Tags: books, publishing process, publishing services, self-publishing, writing advice
If you’re thinking about writing a book or if you have already written your book and want to get it published, you might be interested in this overview of the complete publishing process. I talked about what Castle can offer in an earlier article. For most people, books just magically appear, ready to purchase, on the shelves of bookshops. In this article I uncover the secret processes of the publishing machine. Read on!
The idea. Somewhere, someone comes up with the idea to write a book about something. No one has ever been able to define exactly what ‘inspiration’ is, but that doesn’t make it any less real. The authors that Castle Publishing has worked with over the years have been a mixture of first-timers and seasoned wordsmiths.
The writing. So having received the idea and passion for the project, the author commences writing their masterpiece. Even at this early stage, it is a good idea to talk to an expert – an established author or publishing professional. As you start writing you should already have a finished product in mind. One of the basic questions you should ask yourself very early is ‘who am I writing this book for?’ It really helps to have an idea who your intended audience is.
Assessment. Here’s the bit where you expose your work for the first time to the harsh realities of the big wide world. By all means, ask your friends for their opinion, but don’t only ask friends. Encouragement is a vital part of the process, but objective opinion is also very important – it will help you refine your work and take it to the next level. If you ask your friends for their opinion make sure you give them permission to be critical as well as nice. For a new author, exposing their deepest thoughts and work to public scrutiny can be a big step. But don’t worry – that’s all part of being an author!

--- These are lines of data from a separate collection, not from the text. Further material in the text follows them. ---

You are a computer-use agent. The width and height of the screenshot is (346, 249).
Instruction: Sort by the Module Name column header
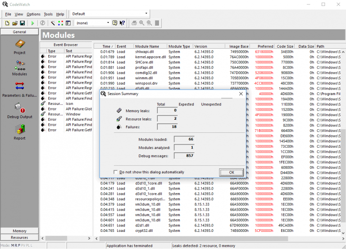[147, 46]
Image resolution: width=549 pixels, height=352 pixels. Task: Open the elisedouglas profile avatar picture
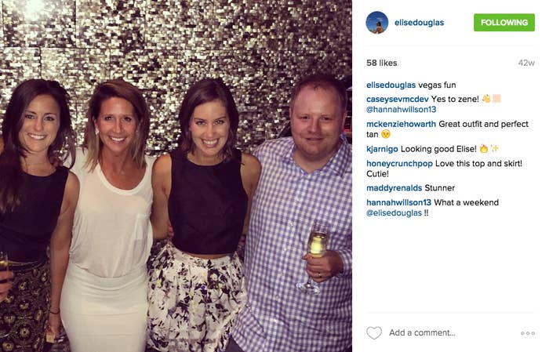click(377, 23)
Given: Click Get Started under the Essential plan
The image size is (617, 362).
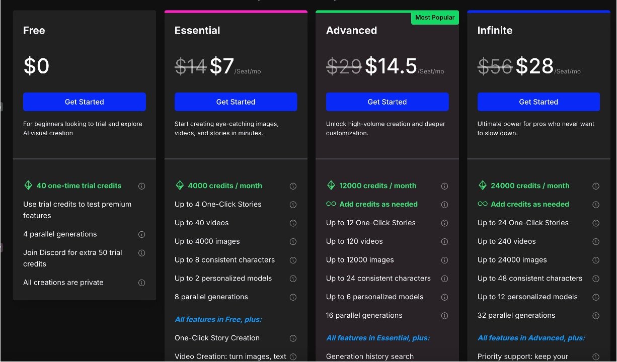Looking at the screenshot, I should click(236, 102).
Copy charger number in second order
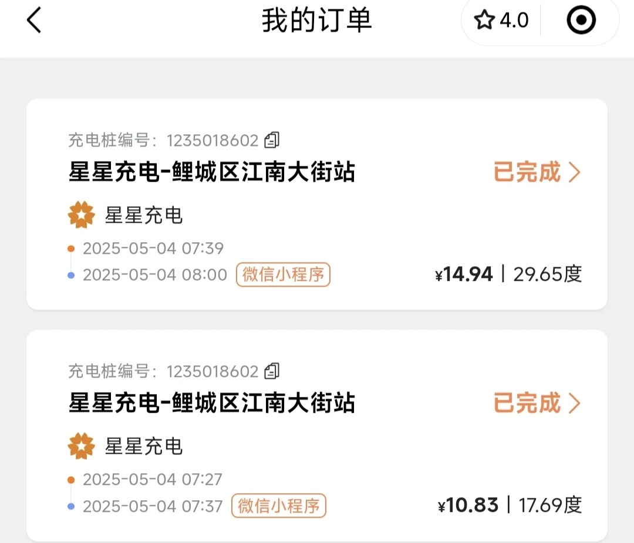634x543 pixels. (272, 371)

Finding a publisher. Increasingly people are starting out with the plan of self-publishing, and that’s fair enough and can be a really good idea. But most people still see being published by a publishing house as the best possible outcome for their manuscript. Finding a publisher can be hard work though. In USA and other places, most commercial publishers don’t accept unsolicited manuscripts. Most of their published work is sourced through literary agents and through commissioning authors directly. Fortunately, because New Zealand is a smaller market, it is still possible to get your work through to a publisher more easily. But make sure you research what kind of book a publisher publishes before you send your work to them. Here at Castle, for example, we publish mostly books by Christian authors, but within that category we are pretty much open to any genre. Also make sure you adhere to the publisher’s preferred method for receiving manuscripts etc. Castle’s requirements are here.
Self-publishing? What if commercial publishers turn you down? If you’ve run out of avenues to have your book published commercially, it is always a good idea to weigh up the feasibility of publishing the book yourself. And remember, if you self-publish, you cut out the middleman. Self-publishing can be more financially rewarding than being commercially published. In fact, you may decide to flag the rigmarole of trying to get your manuscript accepted by a commercial publisher altogether. The important thing is to go to experts who can help you get the work done to prepare your manuscript for publication. And it just so happens I can recommend some very good experts: Castle Publishing!
The contract. If a commercial publisher wants to publish your book as one of their own titles, they will draft up a contract for you to sign. I don’t really have space here to give much advice on the ins and outs of this. But it is important to read the contract carefully and show it to someone with a bit of a legal head who can interpret what some of the clauses might mean in real life (especially if the contract is written in ‘legalese’ and not ‘plain English’). Feel free to ask the publisher for what you want, but also remember that the publisher needs to be able to make the deal viable for themselves as well – otherwise they just won’t bother with your book. They are taking a risk with your book, so bear that in mind as you deal with them. And if you are self-publishing this is one step you don’t need to worry about.
So that’s the first part of the publishing process. In the next part we’ll look at production – the transformation of your manuscript into a book.